(To do)
Only the lines running from the one with "129: Февраль 2016 (20, 723)" to the end of the listing should be returned, each exactly as it appears, with both ends kept.

(Source data)

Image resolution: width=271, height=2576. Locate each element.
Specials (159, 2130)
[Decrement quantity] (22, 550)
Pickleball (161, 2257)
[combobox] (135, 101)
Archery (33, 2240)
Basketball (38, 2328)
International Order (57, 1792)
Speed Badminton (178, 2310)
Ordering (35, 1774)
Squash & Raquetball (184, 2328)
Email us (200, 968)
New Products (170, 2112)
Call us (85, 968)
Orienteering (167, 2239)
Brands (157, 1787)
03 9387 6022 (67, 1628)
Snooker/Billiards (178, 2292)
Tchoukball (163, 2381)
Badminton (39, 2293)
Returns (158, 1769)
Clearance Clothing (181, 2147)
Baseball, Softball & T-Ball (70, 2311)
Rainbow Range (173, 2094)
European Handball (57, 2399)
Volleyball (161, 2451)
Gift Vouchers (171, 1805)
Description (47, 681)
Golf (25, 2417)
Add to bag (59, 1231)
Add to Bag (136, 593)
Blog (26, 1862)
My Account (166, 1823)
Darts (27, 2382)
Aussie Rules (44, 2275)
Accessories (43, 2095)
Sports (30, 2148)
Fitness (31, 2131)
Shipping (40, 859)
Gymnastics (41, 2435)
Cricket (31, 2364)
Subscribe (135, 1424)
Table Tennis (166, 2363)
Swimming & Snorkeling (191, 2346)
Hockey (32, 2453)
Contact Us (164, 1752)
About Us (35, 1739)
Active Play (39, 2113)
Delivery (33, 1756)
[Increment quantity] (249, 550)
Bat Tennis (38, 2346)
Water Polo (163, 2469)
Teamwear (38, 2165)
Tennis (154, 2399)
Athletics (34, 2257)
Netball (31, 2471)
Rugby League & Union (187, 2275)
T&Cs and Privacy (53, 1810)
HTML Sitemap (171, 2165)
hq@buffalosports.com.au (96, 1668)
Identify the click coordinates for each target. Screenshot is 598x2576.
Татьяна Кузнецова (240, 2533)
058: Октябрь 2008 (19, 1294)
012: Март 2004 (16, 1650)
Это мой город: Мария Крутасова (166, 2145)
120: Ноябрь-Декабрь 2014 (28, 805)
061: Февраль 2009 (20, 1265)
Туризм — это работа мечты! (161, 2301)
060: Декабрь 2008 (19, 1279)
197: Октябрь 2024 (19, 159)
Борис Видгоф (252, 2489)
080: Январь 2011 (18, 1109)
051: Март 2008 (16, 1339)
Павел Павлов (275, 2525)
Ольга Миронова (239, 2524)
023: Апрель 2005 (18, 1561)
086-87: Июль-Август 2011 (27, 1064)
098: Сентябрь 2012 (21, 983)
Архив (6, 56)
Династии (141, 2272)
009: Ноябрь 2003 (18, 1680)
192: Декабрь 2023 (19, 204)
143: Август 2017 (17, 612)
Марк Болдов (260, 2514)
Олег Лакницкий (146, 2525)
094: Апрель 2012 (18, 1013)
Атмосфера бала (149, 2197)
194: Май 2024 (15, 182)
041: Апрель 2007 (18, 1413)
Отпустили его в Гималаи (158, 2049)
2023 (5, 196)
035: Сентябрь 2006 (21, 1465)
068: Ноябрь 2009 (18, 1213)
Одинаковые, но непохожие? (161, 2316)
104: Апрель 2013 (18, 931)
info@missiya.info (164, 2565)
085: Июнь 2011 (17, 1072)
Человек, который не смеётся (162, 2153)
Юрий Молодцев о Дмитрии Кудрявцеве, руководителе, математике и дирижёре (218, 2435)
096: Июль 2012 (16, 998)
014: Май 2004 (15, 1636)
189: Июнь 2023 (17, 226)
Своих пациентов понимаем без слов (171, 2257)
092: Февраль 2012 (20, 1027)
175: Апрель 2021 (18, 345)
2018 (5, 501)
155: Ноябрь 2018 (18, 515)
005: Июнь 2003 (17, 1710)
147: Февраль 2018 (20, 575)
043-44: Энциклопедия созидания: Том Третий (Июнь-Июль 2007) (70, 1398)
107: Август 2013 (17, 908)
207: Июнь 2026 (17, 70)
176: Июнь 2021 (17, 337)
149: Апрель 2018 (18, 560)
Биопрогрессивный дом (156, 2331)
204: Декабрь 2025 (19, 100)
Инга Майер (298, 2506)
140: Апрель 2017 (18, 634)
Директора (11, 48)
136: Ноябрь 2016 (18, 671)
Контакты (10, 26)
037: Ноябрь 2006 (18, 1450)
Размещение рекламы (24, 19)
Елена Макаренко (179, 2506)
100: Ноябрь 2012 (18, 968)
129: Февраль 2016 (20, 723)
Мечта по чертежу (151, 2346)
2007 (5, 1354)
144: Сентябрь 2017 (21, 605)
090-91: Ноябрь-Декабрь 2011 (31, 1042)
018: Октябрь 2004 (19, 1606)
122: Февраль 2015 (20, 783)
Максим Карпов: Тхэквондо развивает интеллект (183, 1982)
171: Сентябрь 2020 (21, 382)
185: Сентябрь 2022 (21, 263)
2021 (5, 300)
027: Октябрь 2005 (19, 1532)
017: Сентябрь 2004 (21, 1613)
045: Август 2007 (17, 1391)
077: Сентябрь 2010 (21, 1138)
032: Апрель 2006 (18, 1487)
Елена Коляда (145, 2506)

(Result below)
129: Февраль 2016 (20, 723)
Мечта по чертежу (151, 2346)
2007 (5, 1354)
144: Сентябрь 2017 (21, 605)
090-91: Ноябрь-Декабрь 2011 (31, 1042)
018: Октябрь 2004 (19, 1606)
122: Февраль 2015 (20, 783)
Максим Карпов: Тхэквондо развивает интеллект (183, 1982)
171: Сентябрь 2020 (21, 382)
185: Сентябрь 2022 (21, 263)
2021 (5, 300)
027: Октябрь 2005 (19, 1532)
017: Сентябрь 2004 (21, 1613)
045: Август 2007 (17, 1391)
077: Сентябрь 2010 (21, 1138)
032: Апрель 2006 (18, 1487)
Елена Коляда (145, 2506)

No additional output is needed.